I see three issues that are all connected and explain the shoulder pain.
1. Throwing off the back foot--you are starting to pull the disc forward while the weight is still on the back foot. You can see this in how when you plant the front foot it is already opened to the target. The weight should be fully on the plant foot before the front swing starts. I did this for years and is hard on the knee and kills power.
2. Tipping--you lean back during the backswing (weight behind the back foot) and tip forward past the plant foot in the follow through. This feels powerful but robs distance and causes you to bend and twist your spine in bad ways. It will also make it hard to throw accurately consistently.

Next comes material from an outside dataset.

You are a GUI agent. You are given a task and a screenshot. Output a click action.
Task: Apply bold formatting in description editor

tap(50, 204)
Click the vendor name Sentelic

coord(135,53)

3. Collapsing and rounding (hugging yourself)--your upper arm is pushing into your right pec area when you pull the disc forward. As a result, all the power is being generated by your arm and there is a tremendous strain on your shoulder.
It's good that you are going to fix this after just a month--I had nearly your exact swing for 10 years and it is a lot harder to unlearn.

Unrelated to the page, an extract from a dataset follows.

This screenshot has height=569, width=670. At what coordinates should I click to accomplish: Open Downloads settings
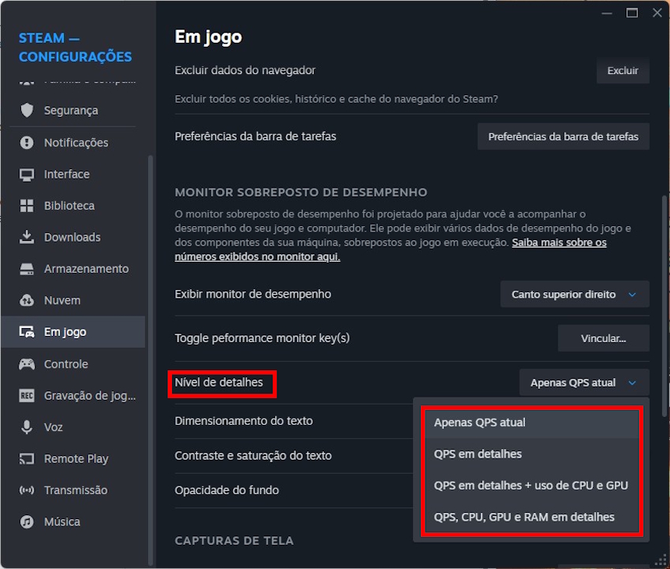pos(74,237)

You need to learn to throw with the big muscles--legs and core/back. The best drill for this is to take a hammer, hold it dangling straight down and start swinging it back and forth like a pendulum, just a few inches at a time--but don't use your arm at all. Use just your feet to get the pendulum started back and forth. You should feel the weight move back and forth between your feet. Then swing the hammer slightly further on the same plane--still without any arm. As it goes beyond a bit further back, you will naturally turn your hips and shoulders back to keep the hammer going back. Don't force the hammer, just use it's weight and gradually add a little "pump" to it like your legs on a swing. Note how your body shifts slightly to resist the weight.
The feeling you should get from the hammer swing is that during the back swing the weight shifts to the back foot, then to the weight shifts to the plant foot, then the hammer starts coming forward. All of this happens without any input from the arms (other than gripping the hammer). I have literally spent hours doing this, focusing on making it smooth and effortless.
Next take a disc and start doing standstill throws. I start by swinging the disc back and forth like the hammer and getting the feeling I got from the hammer drill. Next, instead of swinging it back-and-forth like a pendulum, I swing it back like a pendulum, and forward like a normal throw a few times. Then I start throwing.
Doing the hammer drill and the standstill throws with the hammer swing feeling should get you throwing with the whole body, from the ground up, with weight on the plant foot.